L’imprévu, l’imprévisible se cache dans les moindres recoins de la vie de malade. Ma cinquième rentrée à l’hôpital, programmée, ne s’est absolument pas déroulée comme les autres. Des retards accumulés permettant de conquérir haut la main le titre de patiente m’ont plongée dans divers ressentis peu agréables et confortables.
La prise de sang tout d’abord : c’est l’épreuve de base, celle sans qui aucun traitement ne peut commencer. Quand on a les veines qui roulent et qui sont abîmées par plusieurs sollicitations, elle est appréhendée comme un mauvais moment à passer, qui sera peut-être allégé par la dextérité de la piqueuse. Pas de chance, hier ce n’était pas le cas. Après l’un ou l’autre essai infructueux, les tubes se remplissent pourtant et je reprends une respiration profonde. Je m’installe sans déballer ma valise puisqu’il me faut attendre le feu vert de l’analyse. L’infirmière revient, dix minutes après, me disant qu’elle doit recommencer parce qu’elle n’a pas lu son papier et qu’il faut deux tubes en plus. Elle essaie sur le dos de la main, ce qui est plus douloureux. A nouveau, plusieurs essais avec une douleur ressentie jusqu’au pied.
Je lis pour apprivoiser l’attente et ma voisine de chambre qui déjeûnait entame la conversation. Cela me permet de juger très vite qu’elle a des côtés sympathiques mais qu’il me faudra mettre des limites pour ne pas me sentir envahie par cette promiscuité. Elle évoque le fait de sortir dans la journée et me prend le désir luxueux d’espérer être seule pour la nuit.
+++
ACTIVITÉ
Réécrivez le récit de « Je lis pour » jusqu’à « pour la nuit. » inclus, en remplaçant « conversation » par « discussion ».

Enregistrements conservés:
+++
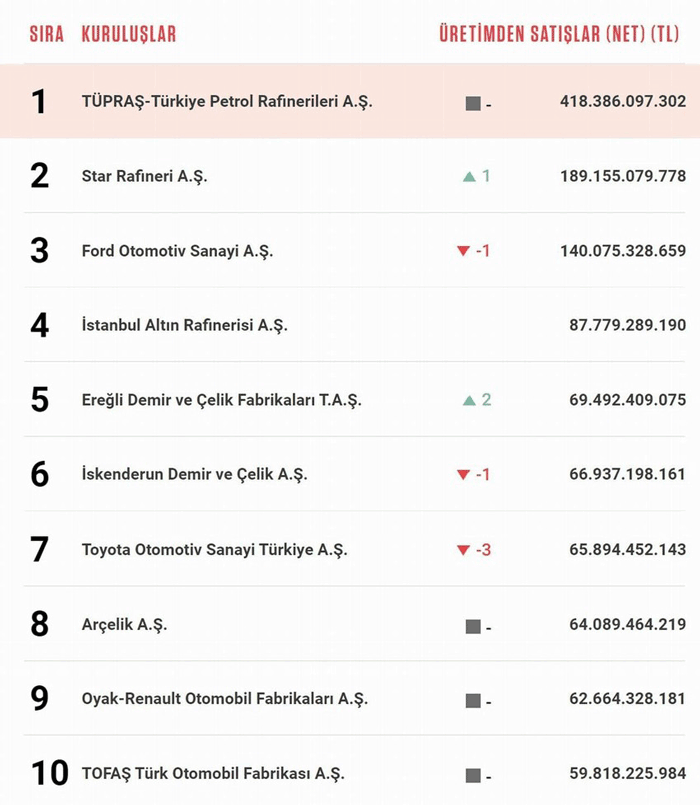Click rank number 10 in list
This screenshot has width=700, height=805.
(x=50, y=773)
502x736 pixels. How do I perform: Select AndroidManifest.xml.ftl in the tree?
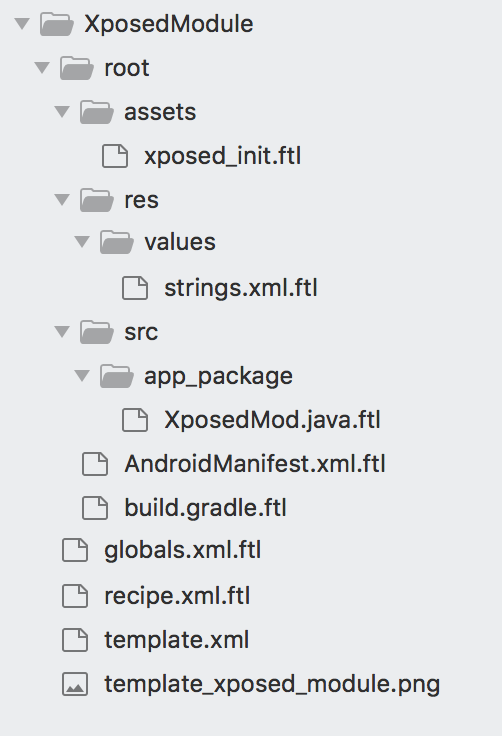[255, 464]
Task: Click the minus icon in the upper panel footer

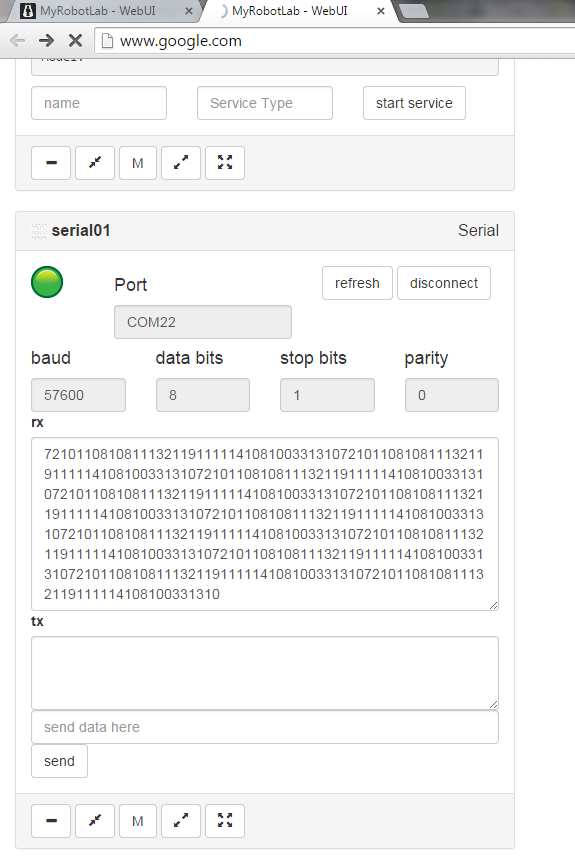Action: (x=51, y=163)
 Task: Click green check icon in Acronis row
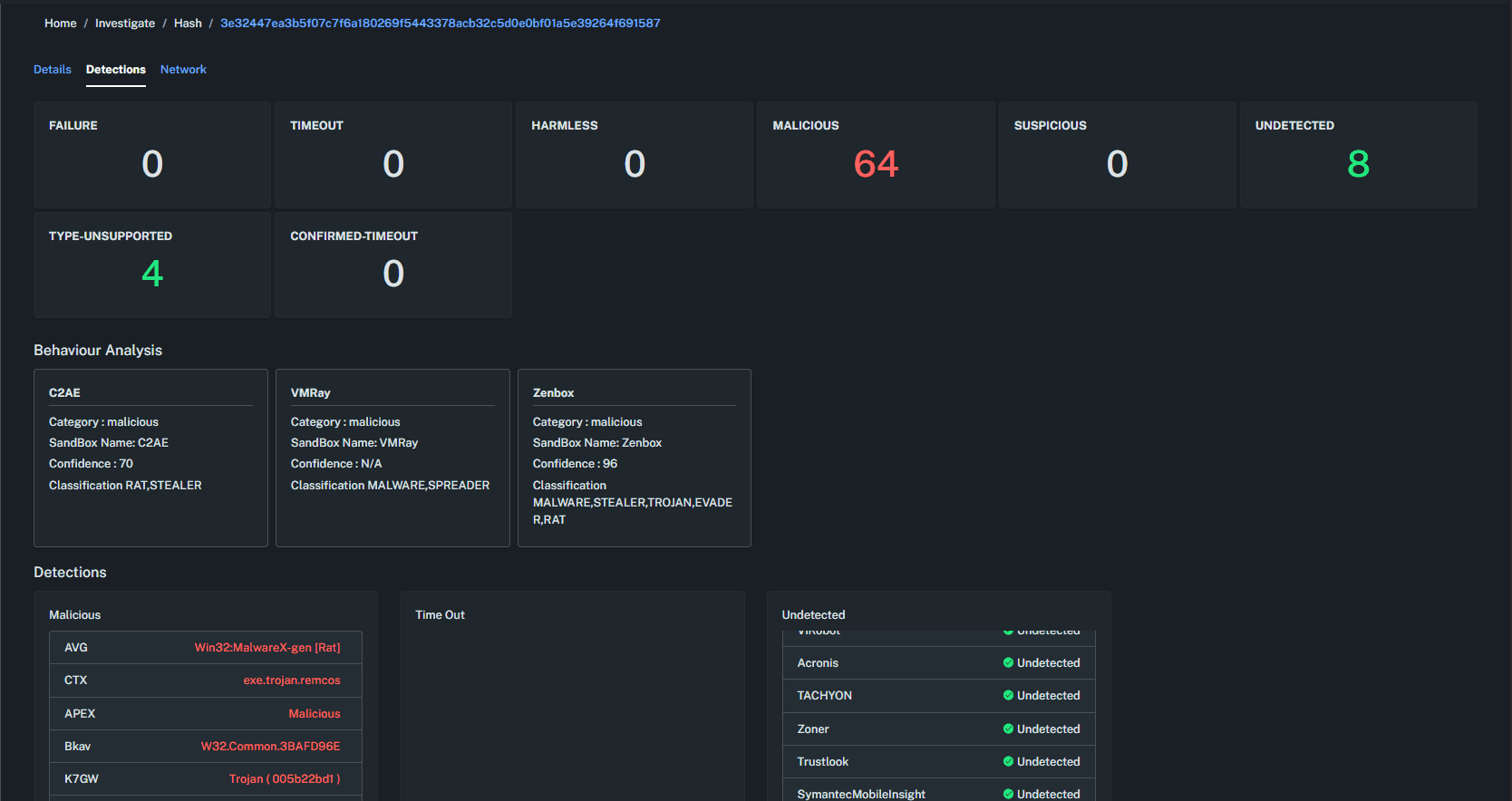pyautogui.click(x=1008, y=663)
+++
RÉSULTAT OBTENU
Je lis pour apprivoiser l’attente et ma voisine de chambre qui déjeûnait entame la discussion. Cela me permet de juger très vite qu’elle a des côtés sympathiques mais qu’il me faudra mettre des limites pour ne pas me sentir envahie par cette promiscuité. Elle évoque le fait de sortir dans la journée et me prend le désir luxueux d’espérer être seule pour la nuit.